Are people really trading off this stuff?
You know the answer, and it’s not what Shirky implies.
The reason these papers can charge subscribers is because their readers make up a community that uses the content to orient themselves in what you might call (if you were the kind of person who liked making up these terms) the topography of professional information.
To be direct, there is a value in knowing what everyone else in your community knows in order to place a value on your own particular knowledge.
The WSJ and the FT are promontories in the broad information landscape of their (still) wealthy and educated readership (although not everyone plays ball), who are willing to pay their modest fees for the privilege of reading them online, on the phone or on paper.

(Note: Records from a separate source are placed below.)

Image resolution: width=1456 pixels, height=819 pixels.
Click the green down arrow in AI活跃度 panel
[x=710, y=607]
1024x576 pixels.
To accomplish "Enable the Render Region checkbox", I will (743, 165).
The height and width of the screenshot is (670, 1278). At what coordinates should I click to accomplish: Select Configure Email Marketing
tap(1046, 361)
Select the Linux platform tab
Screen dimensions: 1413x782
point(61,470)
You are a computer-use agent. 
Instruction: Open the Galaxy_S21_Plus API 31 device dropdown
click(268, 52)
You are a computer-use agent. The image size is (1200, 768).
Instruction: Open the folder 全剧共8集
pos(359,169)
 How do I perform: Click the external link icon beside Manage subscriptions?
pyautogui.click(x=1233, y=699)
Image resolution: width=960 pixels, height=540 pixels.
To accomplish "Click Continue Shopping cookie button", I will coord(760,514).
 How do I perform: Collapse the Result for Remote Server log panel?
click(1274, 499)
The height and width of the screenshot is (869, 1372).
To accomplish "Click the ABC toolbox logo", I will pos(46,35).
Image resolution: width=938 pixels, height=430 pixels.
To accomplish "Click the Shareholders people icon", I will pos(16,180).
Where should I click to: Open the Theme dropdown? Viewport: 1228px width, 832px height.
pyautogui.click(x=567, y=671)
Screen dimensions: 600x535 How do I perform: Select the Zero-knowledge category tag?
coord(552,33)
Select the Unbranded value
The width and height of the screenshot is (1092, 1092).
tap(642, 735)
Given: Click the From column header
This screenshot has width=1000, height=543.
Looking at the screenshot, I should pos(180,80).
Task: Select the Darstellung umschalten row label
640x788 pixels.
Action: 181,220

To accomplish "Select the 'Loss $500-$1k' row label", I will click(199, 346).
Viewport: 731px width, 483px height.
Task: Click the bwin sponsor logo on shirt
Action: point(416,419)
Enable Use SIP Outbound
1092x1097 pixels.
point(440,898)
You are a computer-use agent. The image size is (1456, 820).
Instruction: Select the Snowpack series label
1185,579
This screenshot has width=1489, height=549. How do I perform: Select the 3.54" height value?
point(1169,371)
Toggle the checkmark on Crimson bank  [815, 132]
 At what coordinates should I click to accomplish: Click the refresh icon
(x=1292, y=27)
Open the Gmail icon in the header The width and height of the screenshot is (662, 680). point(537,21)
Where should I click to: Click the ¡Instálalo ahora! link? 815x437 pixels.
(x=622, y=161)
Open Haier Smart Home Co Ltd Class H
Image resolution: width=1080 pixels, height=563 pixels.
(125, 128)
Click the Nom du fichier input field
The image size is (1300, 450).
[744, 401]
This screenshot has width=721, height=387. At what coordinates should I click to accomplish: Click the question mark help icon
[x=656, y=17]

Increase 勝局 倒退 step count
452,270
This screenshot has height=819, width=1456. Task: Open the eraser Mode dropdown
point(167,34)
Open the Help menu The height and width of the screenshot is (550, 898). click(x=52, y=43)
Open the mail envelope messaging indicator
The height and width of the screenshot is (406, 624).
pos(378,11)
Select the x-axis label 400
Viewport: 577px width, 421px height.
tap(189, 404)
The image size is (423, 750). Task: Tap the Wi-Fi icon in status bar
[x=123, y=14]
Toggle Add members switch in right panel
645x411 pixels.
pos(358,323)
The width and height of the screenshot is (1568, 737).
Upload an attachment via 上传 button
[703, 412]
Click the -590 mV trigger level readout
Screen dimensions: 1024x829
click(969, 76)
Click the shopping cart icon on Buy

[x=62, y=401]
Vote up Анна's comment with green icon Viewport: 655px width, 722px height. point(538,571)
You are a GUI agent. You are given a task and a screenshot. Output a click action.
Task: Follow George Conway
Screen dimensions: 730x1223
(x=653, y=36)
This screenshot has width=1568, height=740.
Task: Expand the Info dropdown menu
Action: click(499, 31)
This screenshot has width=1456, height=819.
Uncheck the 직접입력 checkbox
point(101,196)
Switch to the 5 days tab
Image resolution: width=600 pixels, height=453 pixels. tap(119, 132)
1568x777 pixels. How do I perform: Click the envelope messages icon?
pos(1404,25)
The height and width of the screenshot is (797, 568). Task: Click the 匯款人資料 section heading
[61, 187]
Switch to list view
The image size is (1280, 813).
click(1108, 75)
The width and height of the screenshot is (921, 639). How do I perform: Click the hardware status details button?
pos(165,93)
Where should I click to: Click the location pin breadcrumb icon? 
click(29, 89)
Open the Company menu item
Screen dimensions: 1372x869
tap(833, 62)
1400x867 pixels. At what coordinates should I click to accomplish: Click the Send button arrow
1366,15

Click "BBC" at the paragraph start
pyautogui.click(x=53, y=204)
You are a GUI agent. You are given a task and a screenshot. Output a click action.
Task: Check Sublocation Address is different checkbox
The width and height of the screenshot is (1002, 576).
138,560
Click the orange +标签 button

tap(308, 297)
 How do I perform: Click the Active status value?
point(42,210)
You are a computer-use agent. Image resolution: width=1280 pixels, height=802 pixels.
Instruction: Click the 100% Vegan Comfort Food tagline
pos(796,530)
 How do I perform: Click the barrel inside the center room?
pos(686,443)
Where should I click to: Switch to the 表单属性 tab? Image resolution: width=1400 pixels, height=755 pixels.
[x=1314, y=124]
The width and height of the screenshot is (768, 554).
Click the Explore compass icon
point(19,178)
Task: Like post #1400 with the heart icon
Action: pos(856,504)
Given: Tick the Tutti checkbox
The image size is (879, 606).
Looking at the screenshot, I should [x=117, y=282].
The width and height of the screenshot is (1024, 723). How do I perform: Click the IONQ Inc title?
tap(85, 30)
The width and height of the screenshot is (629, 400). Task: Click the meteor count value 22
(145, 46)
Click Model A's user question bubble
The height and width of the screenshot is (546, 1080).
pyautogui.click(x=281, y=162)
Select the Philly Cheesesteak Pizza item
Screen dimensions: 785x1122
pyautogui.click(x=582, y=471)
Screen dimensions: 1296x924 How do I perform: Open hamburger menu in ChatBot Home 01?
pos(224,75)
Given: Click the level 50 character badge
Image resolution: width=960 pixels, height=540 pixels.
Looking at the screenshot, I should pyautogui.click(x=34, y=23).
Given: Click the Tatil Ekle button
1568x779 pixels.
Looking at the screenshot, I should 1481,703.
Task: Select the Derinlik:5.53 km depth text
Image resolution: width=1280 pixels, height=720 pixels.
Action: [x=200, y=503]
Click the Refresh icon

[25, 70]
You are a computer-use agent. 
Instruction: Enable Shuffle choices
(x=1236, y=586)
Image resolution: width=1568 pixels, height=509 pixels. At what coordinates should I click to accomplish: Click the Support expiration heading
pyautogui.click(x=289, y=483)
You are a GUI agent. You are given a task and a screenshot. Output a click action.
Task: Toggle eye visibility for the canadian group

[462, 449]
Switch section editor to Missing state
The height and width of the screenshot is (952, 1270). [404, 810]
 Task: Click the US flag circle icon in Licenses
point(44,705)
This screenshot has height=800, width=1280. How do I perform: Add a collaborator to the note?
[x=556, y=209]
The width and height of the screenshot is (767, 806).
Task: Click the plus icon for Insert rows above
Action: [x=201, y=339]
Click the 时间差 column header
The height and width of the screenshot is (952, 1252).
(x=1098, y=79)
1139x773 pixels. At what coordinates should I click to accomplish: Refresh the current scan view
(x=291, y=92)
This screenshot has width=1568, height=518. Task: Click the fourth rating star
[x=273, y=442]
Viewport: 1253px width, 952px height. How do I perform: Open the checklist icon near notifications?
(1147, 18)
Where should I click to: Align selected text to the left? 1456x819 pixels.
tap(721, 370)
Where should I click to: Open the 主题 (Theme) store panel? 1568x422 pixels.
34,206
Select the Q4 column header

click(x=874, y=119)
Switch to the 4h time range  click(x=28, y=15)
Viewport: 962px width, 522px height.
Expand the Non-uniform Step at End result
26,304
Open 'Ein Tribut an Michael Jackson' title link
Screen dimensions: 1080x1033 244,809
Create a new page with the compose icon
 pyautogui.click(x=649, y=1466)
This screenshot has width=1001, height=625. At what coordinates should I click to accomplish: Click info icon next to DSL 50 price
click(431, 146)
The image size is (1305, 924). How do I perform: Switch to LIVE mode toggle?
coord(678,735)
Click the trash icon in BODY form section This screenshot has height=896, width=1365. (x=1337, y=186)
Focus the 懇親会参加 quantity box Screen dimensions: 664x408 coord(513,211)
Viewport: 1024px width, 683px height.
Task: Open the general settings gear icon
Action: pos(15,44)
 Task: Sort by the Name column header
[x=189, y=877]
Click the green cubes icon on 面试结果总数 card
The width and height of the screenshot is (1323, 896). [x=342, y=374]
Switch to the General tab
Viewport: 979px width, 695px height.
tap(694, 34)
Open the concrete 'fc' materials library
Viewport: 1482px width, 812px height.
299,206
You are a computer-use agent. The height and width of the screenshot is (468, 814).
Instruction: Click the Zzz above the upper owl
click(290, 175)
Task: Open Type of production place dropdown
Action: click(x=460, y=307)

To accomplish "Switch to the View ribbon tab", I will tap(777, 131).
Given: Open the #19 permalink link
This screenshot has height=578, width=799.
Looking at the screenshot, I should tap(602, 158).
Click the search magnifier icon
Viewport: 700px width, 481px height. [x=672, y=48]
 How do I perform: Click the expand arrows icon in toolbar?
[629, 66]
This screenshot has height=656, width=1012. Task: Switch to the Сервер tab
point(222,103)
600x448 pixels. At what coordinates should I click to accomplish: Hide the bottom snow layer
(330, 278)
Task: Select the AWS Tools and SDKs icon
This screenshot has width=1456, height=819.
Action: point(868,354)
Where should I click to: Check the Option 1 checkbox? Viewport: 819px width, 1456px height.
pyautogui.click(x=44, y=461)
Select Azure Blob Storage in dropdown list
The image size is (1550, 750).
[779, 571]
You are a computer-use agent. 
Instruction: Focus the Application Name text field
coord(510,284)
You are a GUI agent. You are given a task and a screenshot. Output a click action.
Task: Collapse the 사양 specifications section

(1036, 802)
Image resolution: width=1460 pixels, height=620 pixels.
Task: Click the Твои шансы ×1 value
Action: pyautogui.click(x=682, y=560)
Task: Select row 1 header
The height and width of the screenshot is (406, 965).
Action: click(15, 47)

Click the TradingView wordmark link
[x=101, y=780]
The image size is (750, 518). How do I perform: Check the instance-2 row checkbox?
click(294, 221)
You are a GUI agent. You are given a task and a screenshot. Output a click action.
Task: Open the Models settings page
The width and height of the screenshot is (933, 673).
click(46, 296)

So the paywall content is not financial information whose recipients don’t want to share. It’s just good old-fashioned news and comment for finance professionals, read in the knowledge that a lot of other finance professionals will be reading it too and thus making it modestly useful in their everyday working lives.
It doesn’t mean that paywalls will work for everyone. For example, in Hong Kong English-language daily the South China Morning Post has one, but faces free competition from the Standard.
But when an aggressive price-cutter like Rupert Murdoch keeps a paywall in place (for just one of his suite of news products), you know it’s a model that has its niche. It’s just a niche based around a professional community, not around the value of information per se.
So that’s a different explanation to Shirky’s one line dismissal. Different but important.
Adrian has more points to quibble with. You’ll find them here.
Tags: clay shirky, paywalls, WSJ

Pragmatic must be among the nicest things anyone’s ever said about my blog!
Well perhaps that’s something we share. I’m a big fan of pragmatism.